“Mana jeruknya nak,” ibu bertanya dengan wajah berharap pada Andri yang pulang dari supermarket dengan tangan kosong. Dalam genggaman Andri hanya ada satu botol coca-cola, makanan hotdog kesukannya lalu beberapa buku tulis pesanan adiknya dan sekeranjang bahan makanan berupa telur dan roti. Itu saja yang dia bisa beli dan dengan wajah cemas karena khawatir dimarahi oleh ibunya sang anak remaja menjawab lirih ”jeruknya seperti apa bu, berapa banyak, berapa harganya, aku bingung karena harus ambil jeruk sendiri dan juga takut salah, karena di supermarket kan tidak ada yang jagain, aku juga bingung mau ambil berapa buah dan nimbang dimana, aku juga gak tahu, maafkan aku ya bu, aku tidak beli jeruk pesanan ibu..”
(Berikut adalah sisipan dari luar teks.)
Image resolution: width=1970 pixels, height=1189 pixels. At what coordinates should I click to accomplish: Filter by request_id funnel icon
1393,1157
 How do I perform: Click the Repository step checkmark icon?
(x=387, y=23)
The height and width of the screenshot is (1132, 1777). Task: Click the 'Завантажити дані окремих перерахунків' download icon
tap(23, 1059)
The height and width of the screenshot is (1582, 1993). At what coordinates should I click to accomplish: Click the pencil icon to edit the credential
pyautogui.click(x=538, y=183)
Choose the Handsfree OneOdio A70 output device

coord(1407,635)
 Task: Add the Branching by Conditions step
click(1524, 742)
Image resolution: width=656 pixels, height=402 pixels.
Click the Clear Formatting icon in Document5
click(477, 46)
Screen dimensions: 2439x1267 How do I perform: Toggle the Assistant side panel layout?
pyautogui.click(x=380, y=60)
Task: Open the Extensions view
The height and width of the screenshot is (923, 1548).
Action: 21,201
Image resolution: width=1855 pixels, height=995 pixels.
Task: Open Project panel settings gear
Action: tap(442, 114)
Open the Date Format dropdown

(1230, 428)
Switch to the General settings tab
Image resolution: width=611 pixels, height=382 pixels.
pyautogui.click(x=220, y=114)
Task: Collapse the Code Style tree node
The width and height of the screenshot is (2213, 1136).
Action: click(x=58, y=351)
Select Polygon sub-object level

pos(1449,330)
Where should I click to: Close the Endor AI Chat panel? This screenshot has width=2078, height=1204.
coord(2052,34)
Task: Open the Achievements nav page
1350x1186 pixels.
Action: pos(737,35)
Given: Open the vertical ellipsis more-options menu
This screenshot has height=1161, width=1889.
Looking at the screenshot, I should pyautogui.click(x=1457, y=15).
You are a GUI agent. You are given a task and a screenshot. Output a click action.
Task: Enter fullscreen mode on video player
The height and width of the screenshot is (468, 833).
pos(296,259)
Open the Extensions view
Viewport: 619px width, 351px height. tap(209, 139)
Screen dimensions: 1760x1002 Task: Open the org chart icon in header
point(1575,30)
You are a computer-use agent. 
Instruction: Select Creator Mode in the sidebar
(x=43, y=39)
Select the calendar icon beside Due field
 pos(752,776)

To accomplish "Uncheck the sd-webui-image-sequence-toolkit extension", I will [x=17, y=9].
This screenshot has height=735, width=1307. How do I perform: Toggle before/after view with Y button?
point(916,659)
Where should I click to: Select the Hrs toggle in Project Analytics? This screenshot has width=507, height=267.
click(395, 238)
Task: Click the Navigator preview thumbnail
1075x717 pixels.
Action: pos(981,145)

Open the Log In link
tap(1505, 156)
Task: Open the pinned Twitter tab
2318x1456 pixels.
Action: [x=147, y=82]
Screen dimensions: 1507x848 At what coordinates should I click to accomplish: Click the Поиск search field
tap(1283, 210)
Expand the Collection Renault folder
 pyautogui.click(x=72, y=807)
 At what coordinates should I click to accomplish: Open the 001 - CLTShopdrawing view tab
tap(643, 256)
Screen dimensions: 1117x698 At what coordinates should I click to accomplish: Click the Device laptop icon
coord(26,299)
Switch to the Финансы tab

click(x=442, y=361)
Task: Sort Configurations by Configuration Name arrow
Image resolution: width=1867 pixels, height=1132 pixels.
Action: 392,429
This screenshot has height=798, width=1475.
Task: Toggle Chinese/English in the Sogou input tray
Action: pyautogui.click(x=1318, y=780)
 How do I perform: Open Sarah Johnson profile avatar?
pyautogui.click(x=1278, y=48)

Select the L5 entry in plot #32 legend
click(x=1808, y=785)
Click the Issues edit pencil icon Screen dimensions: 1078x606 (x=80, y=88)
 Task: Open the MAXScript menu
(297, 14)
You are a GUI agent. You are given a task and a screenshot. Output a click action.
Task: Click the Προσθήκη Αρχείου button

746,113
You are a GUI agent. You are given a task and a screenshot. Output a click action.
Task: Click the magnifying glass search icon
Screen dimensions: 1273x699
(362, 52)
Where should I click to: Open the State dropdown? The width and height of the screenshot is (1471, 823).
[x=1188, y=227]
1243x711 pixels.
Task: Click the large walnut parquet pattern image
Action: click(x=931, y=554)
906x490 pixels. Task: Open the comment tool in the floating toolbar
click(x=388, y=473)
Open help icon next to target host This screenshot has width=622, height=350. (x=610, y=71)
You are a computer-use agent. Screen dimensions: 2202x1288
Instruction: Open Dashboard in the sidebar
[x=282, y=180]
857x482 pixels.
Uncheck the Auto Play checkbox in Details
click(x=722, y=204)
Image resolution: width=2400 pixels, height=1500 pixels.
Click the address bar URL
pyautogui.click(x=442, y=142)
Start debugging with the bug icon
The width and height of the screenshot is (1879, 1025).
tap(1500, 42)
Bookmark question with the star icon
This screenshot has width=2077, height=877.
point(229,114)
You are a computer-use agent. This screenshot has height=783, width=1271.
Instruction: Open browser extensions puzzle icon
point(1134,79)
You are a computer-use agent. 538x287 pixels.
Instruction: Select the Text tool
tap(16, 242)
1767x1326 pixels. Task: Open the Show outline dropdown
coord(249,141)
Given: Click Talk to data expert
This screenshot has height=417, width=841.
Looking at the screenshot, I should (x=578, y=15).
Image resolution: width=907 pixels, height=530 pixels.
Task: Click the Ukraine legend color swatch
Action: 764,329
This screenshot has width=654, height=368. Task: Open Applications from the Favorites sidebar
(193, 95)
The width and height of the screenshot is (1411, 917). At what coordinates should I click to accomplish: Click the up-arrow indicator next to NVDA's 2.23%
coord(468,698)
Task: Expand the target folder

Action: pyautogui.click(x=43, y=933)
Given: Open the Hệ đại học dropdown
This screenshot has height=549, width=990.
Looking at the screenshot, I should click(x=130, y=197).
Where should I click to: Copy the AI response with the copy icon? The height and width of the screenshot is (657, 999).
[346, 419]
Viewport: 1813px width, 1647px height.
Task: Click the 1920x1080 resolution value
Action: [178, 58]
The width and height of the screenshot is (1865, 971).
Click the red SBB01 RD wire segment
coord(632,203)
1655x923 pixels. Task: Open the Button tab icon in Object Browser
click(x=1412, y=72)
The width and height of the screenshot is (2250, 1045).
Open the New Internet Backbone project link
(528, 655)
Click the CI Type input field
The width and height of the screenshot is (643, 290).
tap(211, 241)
Masya Allah, ibu yang tadinya mau marah menjadi tidak marah, karena dipikir-pikir alasan si anak masuk akal juga, jeruk itu harus seperti apa, walau ibu sudah menerangkan beli jeruk sunkist buat diperas namun anak-anak remaja di perkotaan seringkali tidak mampu atau hanya untuk beli beras sekalipun, beda dengan anak-anak di kampung yang bisa survive untuk hidup walau tidak berkenalan dengan teknologi blackberry maupun laptop dan sejenisnya namun kepekaan dan kemampuan dalam menghadapi hidup lebih besar daripada anak-anak perkotaan. Sangat lucu dan miris sebetulnya melihat anak berbadan besar yang sebetulnya pun sudah boleh dinikahkan, mengingat usianya yang sudah akil baligh namun tidak tahu bagaimana cara membeli jeruk.
Ternyata ilmu tidak hanya matematika saja, membeli jeruk pun juga merupakan ilmu dalam menyiapkan masa depan sang anak. Wallahu”alam.